What’s more, that appetite has gone beyond tokenistic representation, with audiences clamoring for depth and authenticity. Screenwriters often stride the chasm between the artistic and the commercial, but in this case the bottom line is simple: write characters whose ethnicity is authentic to their identity, and the audience will rise to meet you.
2. Go Beyond the Umbrella
While “Latino/Latinx” and “Hispanic” are often used interchangeably as umbrella terms, they fail to express the nuance of the individual cultural experiences within the U.S. Statistically, Latinx individuals tend to more readily identify with their country of origin, while only 24% prefer the superordinate “Latino”. As a storyteller, the richness in that nuance is worth exploring; what’s more, the outdated depictions of generalized Latinx characters (which can often default to stereotypes) are quickly becoming a relic of the industry’s past.
“Such a superficial grasp of the distinct groups of people included in the ethnic terms “Latino” and “Latinx” has led to the perpetual omission of U.S.-born-and-raised Latinos in front of and behind the camera.” – Carlos Aguilar, Variety
3. Expand Your Personal Lexicon
Whether you’re writing from personal experience or looking for authenticity in a character from a different world than your own, invest in expanding your personal lexicon.
Start by familiarizing yourself with the term “ni de aquí, ni de allá”—an expression which essentially means “neither from here nor there”—evocative of the identity struggles yielded from histories sometimes involving colonization and subjugation. Representation is about more than a checklist of diverse roles; the true task at hand is exploring the uniqueness that these individual cultural facets can bring to a story.
Decide which story you’re telling, and be specific about the particulars of your character’s ethnicity. Even today, confusion regarding citizenship, immigration, and cultural origin permeates the highest levels of the national discourse.

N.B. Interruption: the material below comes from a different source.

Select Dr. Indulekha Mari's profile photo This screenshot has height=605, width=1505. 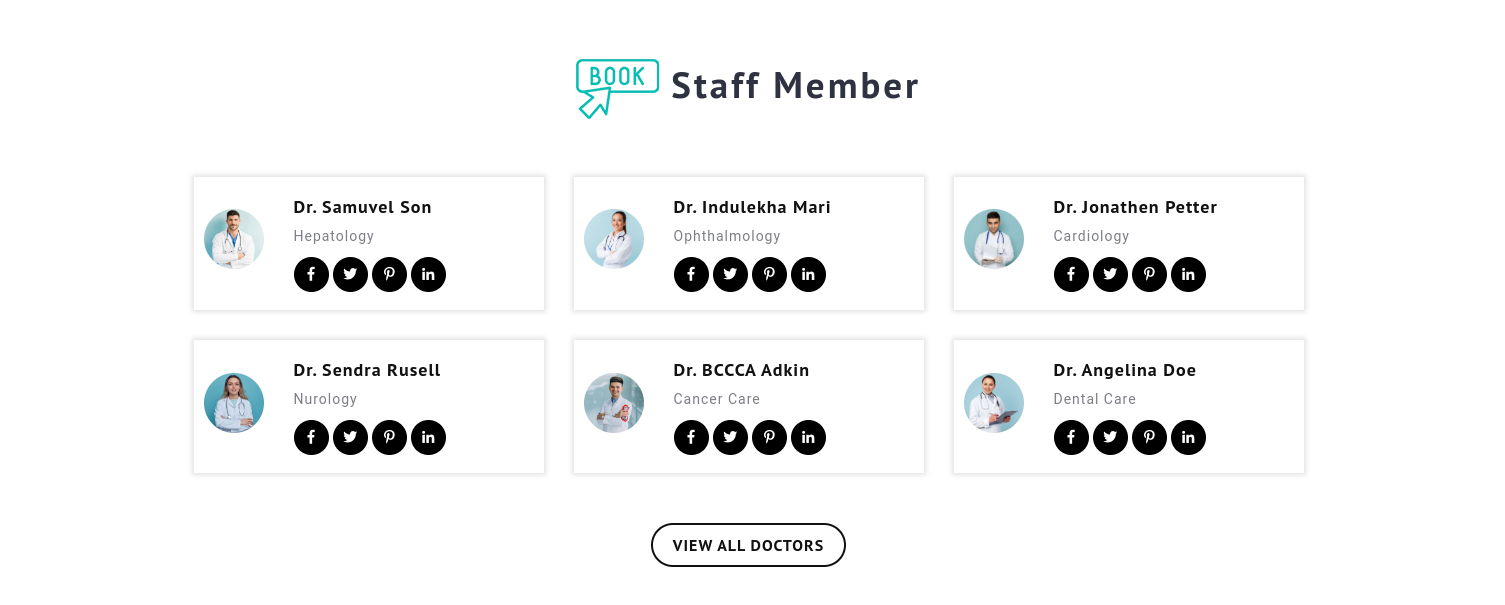(614, 239)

Clarity in your character’s needs, wants, and backstory aren’t just good for the world—they’re good storytelling.
4. Revive the Latinx Lead
Even with growing visibility, Latina leads are often fraught with sexism and colorism, and, barring a smattering of recent exceptions, the Latino leading man has all but disappeared (The Latino Media Gap, 2016).

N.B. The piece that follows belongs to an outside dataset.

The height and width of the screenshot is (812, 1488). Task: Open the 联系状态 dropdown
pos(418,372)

Even so, Latinx creators whose focus is behind the scenes have been working on closing the gap. Tanya Saracho recently signed a development deal with UCP. Joel Novoa, Alberto Belli, and Diego Velasco have partnered with Aurora Guerrero (Mosquita y Mari) to develop a database initiative called Latinx Directors. As directors, producers, and showrunners seek out new stories, it’s passed time to revive the Latinx lead.

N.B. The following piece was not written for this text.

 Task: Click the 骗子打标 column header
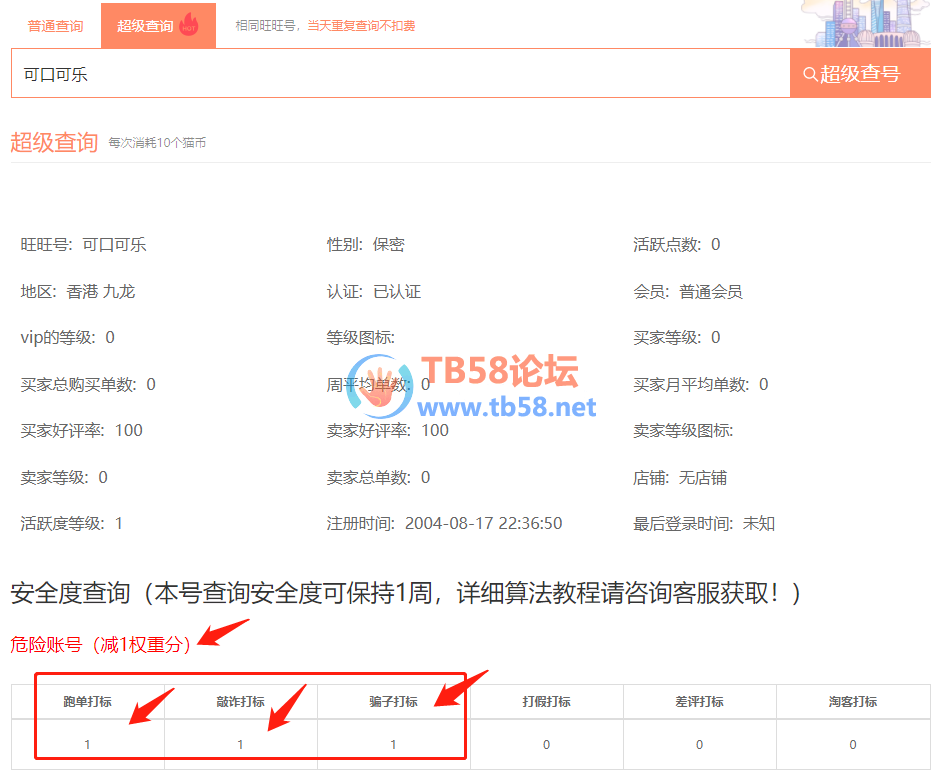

5. Build It, and They Will Come
Leaning toward vagueness in Latinx depictions (see the “any ethnicity” character description) seemingly became the norm in an era when too few parts were available for the tremendous pool of Hispanic and Latinx talent. The good news is, we’ve come leaps and bounds from 2014, when Chris Rock lambasted the lack of Latinx inclusion in the film industry in his Hollywood Reporter essay, stating: “You’re in L.A., you’ve got to try not to hire Mexicans.”
Today, casting directors like Carla Hool are leading the industry in inclusive casting, granting access where once there was none and allowing universal stories to be told. Even so, while she admits that she’s an agent of progress, she “can’t change everything”: a world onscreen that reflects the same vibrant diversity as the real world will require creatives, above and below the line, to commit to making it happen.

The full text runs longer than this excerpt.